## Selected passage
Thursday 31 March 2011

The Trial

Sometimes I can't feel God's presence. I find myself crying in my room. Praying to God yet nothing happens. I asked God why? 


This happened when I realized that everything is falling apart and it's me the last one standing. I hoped that everything worked out yet nothing happened. I remembered asking God to help me pass the exam that I reviewed hard because I really have to pass that test. But nothing happened instead I still fail. Locked myself in my room crying and asking God why is that? Is that me not attending the Church or not praying anymore?


Cried myself to sleep. The next morning as I wake up. I opened my Bible to start my daily devotion. There I find what God wanted me to learn. Sometimes God intended us not to feel Him because He knows that we will look for Him. God wanted us to look for Him because in that way He can prove that we really love Him.  I can't remember the exact Bible verse and who the person mentioned in the Bible. But he said that he can't find God everywhere. Now I know. As I read my devotion His doing it so he can make us draw closer to Him. He wanted us to seek Him more because He is our father and He love us.

## Given records
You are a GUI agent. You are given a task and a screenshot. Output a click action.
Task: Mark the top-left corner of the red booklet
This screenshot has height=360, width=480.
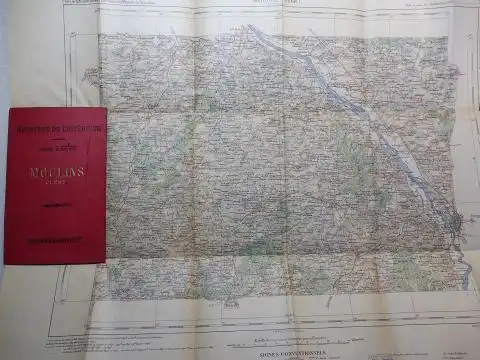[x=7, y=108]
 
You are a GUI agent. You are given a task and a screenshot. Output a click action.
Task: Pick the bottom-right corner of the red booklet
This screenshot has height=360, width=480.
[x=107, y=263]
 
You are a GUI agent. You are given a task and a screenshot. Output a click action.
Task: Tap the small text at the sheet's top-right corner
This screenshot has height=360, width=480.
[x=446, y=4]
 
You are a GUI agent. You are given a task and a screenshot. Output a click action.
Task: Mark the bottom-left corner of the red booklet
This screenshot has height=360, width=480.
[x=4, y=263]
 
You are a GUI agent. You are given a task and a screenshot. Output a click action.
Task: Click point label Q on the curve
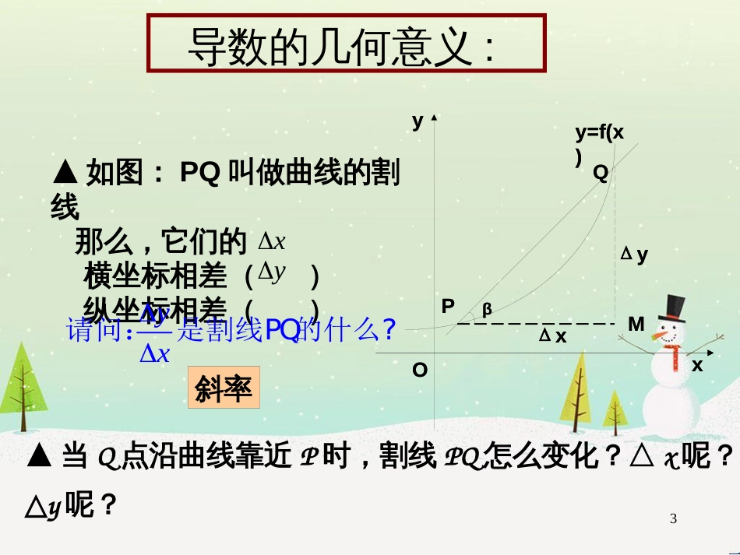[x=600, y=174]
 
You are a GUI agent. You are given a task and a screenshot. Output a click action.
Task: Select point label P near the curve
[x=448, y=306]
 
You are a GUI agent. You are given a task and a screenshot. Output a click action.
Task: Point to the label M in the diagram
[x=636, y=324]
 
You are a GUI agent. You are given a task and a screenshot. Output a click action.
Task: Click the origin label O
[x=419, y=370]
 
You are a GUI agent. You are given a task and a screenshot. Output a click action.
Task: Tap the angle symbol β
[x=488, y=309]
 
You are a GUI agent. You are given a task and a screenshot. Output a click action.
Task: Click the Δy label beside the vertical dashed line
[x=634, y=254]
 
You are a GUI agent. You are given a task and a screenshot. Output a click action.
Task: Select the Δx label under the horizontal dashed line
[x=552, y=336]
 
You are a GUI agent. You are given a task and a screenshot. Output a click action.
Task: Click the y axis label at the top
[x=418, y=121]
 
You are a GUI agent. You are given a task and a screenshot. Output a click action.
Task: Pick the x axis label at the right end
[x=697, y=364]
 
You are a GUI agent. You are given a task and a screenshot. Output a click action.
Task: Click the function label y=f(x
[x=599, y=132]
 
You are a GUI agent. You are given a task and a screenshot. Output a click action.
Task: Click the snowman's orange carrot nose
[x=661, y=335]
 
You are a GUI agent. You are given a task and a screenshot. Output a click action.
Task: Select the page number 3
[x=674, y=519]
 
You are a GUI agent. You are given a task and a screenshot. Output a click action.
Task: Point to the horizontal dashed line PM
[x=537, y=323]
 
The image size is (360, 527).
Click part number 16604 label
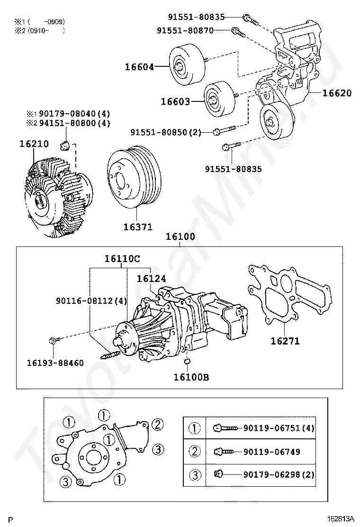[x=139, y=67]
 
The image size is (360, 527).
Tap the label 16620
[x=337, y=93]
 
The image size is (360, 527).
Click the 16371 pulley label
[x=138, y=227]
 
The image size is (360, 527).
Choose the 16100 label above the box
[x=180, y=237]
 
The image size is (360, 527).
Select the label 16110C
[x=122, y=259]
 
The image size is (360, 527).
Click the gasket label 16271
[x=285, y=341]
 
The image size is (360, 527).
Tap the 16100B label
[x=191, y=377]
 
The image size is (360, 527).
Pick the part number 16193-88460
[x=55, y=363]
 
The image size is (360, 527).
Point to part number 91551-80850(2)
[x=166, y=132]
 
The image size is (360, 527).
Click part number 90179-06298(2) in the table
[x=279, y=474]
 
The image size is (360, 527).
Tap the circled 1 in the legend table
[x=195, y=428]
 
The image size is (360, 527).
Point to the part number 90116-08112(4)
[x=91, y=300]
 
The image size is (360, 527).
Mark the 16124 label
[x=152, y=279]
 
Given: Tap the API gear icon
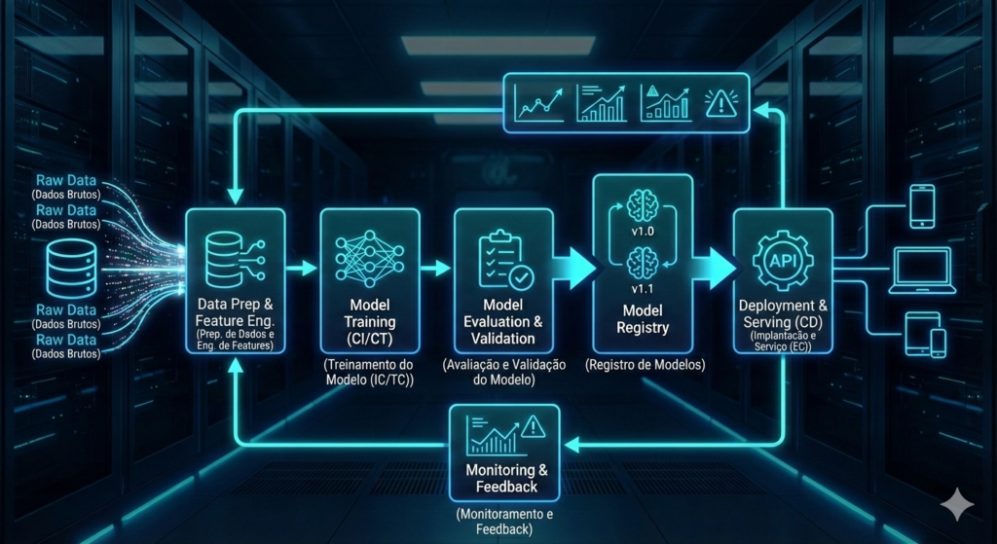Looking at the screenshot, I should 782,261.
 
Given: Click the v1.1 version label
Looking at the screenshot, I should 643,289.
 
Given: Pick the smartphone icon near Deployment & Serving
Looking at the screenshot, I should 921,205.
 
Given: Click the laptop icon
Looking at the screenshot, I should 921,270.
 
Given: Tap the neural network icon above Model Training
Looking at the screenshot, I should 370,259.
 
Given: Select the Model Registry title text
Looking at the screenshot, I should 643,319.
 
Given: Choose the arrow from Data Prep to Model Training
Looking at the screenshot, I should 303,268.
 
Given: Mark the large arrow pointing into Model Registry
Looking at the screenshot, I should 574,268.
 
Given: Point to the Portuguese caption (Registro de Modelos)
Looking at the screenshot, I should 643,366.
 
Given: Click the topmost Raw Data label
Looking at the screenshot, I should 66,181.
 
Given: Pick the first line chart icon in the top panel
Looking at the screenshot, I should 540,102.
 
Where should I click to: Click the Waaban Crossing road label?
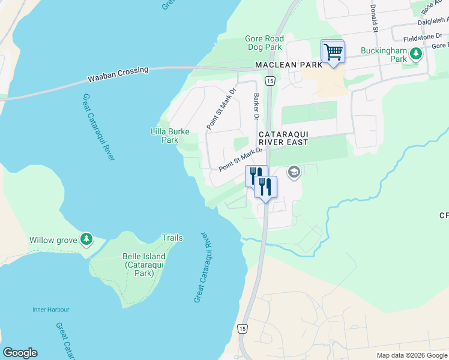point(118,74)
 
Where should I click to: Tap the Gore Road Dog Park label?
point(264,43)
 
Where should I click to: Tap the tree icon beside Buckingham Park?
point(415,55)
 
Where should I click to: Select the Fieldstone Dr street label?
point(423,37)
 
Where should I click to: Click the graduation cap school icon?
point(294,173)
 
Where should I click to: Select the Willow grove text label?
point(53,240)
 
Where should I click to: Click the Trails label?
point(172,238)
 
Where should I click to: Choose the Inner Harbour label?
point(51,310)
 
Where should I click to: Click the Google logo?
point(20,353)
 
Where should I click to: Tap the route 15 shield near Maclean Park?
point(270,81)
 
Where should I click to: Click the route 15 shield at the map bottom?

## What this task involves
In the post "The Trial," what did the writer do the morning after crying themselves to sleep?

## Solution to the problem
Opened the Bible to start the daily devotion.